Preserving L.A.'s Historic Landmarks

On October 8, L.A. as Subject will hold a joint meeting with SurveyLA, a citywide effort to identify historically significant structures, neighborhoods, and places.

Landmarks and other historically-significant structures are not only reminders of the city’s past, but also provide a context for understanding the human stories told by archived materials. To protect such landmarks, the City of Los Angeles has launched SurveyLA (shorthand for Los Angeles Historic Resources Survey) to systematically identify historically-significant structures and areas and to evaluate them for official designation.

The October 8 joint meeting will be held in L.A.'s historic West Adams district at UCLA's William Andrews Clark Memorial Library. The meeting will feature a presentation by Clark Library Archivist Rebecca Fenning and Mallory Furnier of the SurveyLA speakers bureau.

L.A. as Subject members will discuss at the meeting how the two groups can work together to “create an ongoing program surrounded around specific events and archival resources dealing with the history of LA architecture,” said Liza Posas, reference librarian at the Autry National Center.

After a two-year planning phase in which SurveyLA staff developed and tested methods, survey teams began their work in July 2010. The teams first consult archived materials such as maps, construction plans, and zoning documents to conduct background research on a given area. They then follow up their research with field inspections, photographing targeted structures and noting their state of preservation. SurveyLA plans to finish its survey of the roughly 470-square mile city in three years.

The survey targets physical structures such as banks, film studios, apartment buildings, bridges, religious buildings, and parks, as well as areas or groups of structures such as housing subdivisions and historic districts.
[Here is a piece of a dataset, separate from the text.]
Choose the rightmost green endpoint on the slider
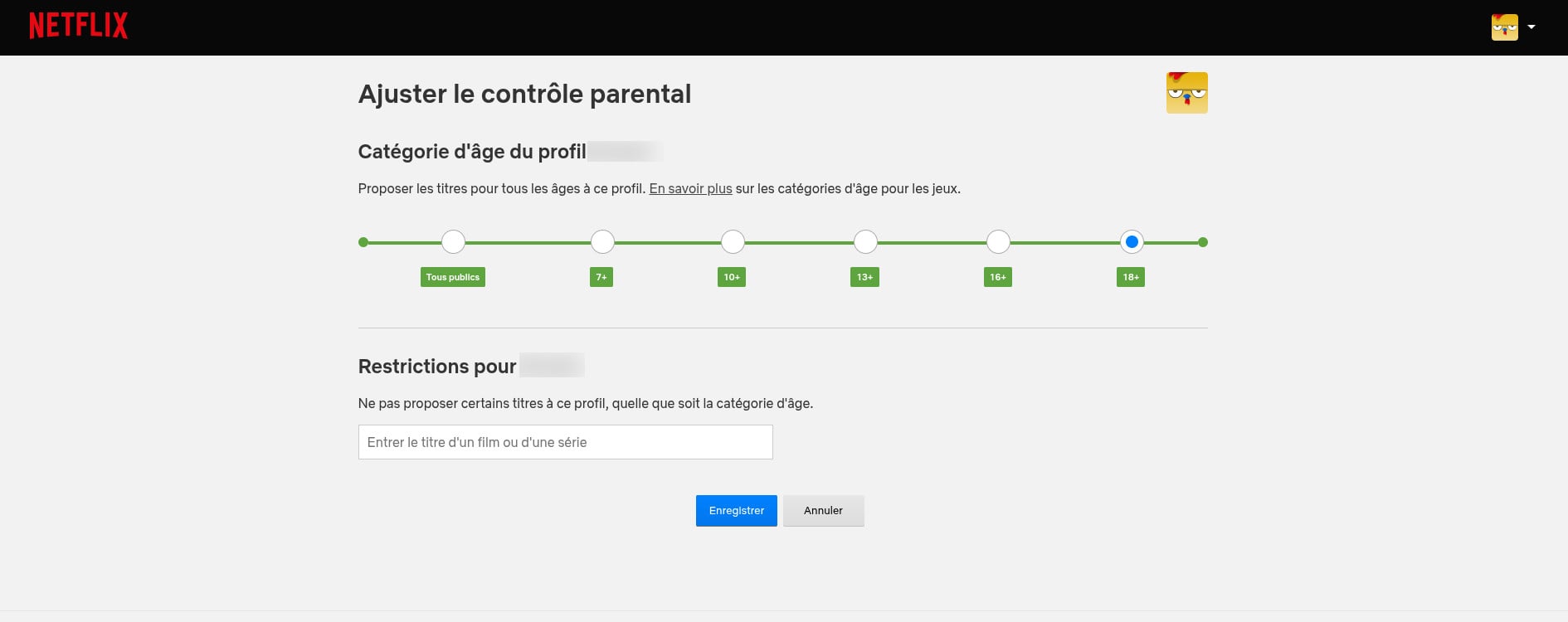Screen dimensions: 1568x622 pyautogui.click(x=1203, y=241)
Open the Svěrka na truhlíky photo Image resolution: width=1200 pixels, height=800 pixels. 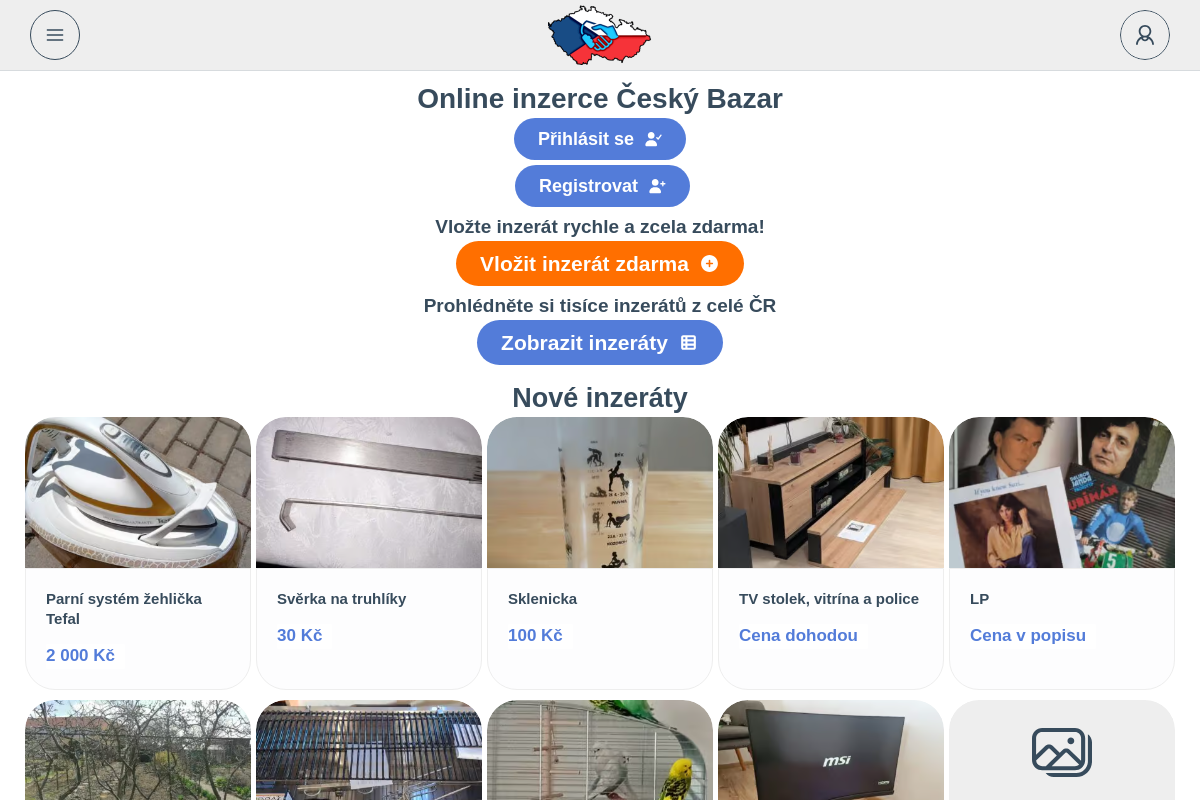(x=369, y=493)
Survey data will be recorded in the SurveyLA database and used to evaluate resources for official designation.

Several types of designation are available to landmarks identified in the survey. The most important may be listed in the National Register of Historic Places and the California Register of Historical Resources. For other landmarks, local designation as either a City Historic-Cultural Monument or a Historic Preservation Overlay Zone is also an option.